「第十七話」違和感
(とは言ったものの、やっぱ一人はなぁ……)
若干の心細さと恐怖を引きずりながら、俺は重い足取りで件の森に辿り着いた。正直まだ魔物は怖いし、死ぬのはもっと怖い……冷静に考えてあんなテンションで決断するべきことではなかったんじゃないかなぁと、カッコ悪い後悔が頭を巡っている。
だがそれとは別に、俺の胸を締め付ける何かがあった。
(なんだろうな、この気持ち)
感覚的には、渇望って感じだった。
限界まで飢えた時に感じるあの飢餓感……でも、腹はいっぱいだった。朝からティルの手料理をたらふく食ったから。にも拘わらず俺は欲しがっていた……問題はそう、何が欲しいのか自分でも分からないということだ。
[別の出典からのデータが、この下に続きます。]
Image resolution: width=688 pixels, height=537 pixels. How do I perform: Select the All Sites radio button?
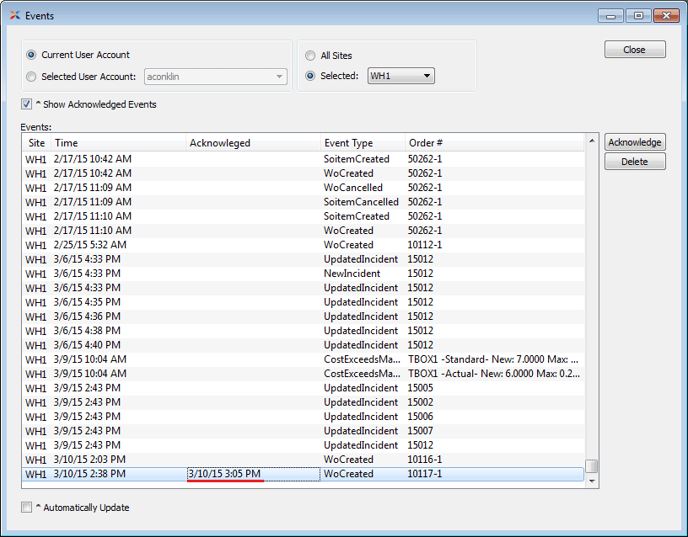(310, 56)
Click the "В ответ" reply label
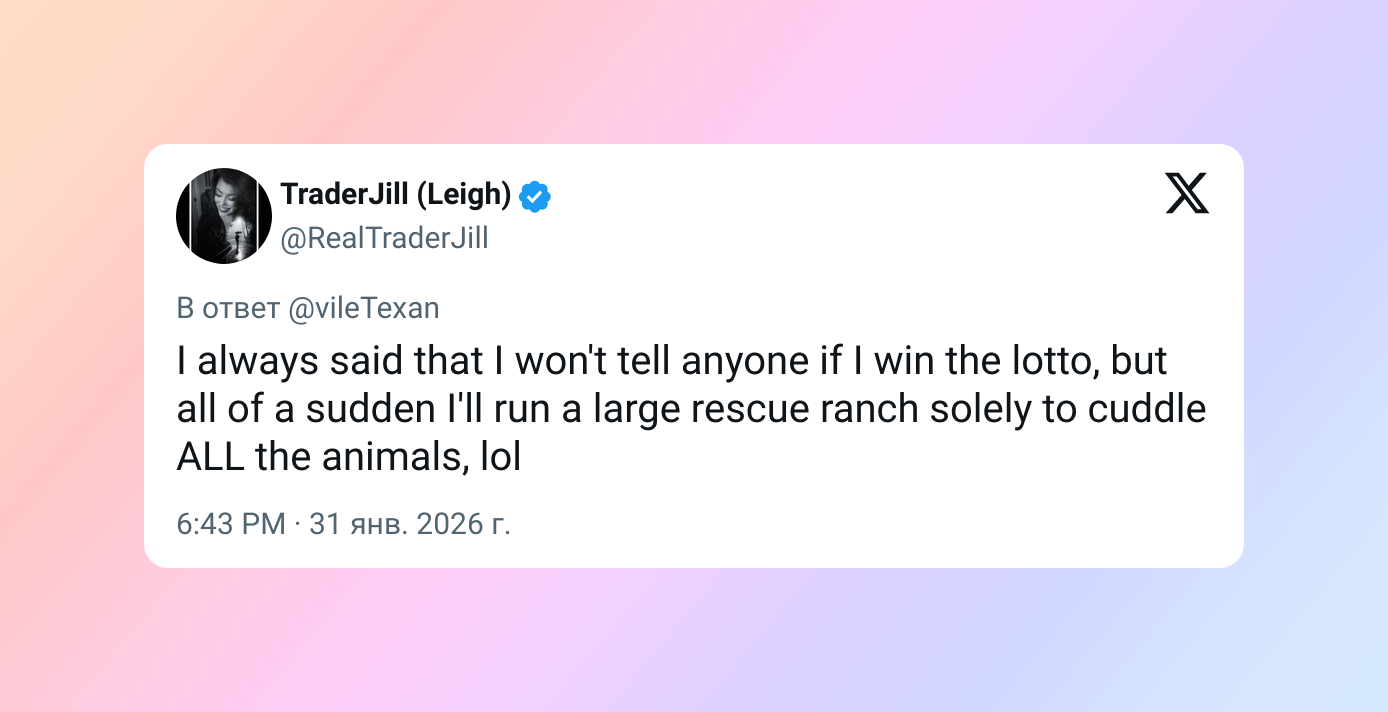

この感覚に陥ったのは、どういったタイミングだっただろうか? いつもはこんなこと無かったし、人生で初めてだった。だから、正直怖かった……健康体そのものである自分に病気なんて無いとは思うが、それでも不安は思考の隅に留まり続けている。
「……考えても仕方ねぇか」
頬を叩き、俺は再度、目の前に広がる森を見つめる。
木々、草むら、獣道……どこからどう見てもただの森。──のように見えるが、そうではなかった。微かに匂うそれは、俺の目覚めてはいけない食欲を確実に刺激していた。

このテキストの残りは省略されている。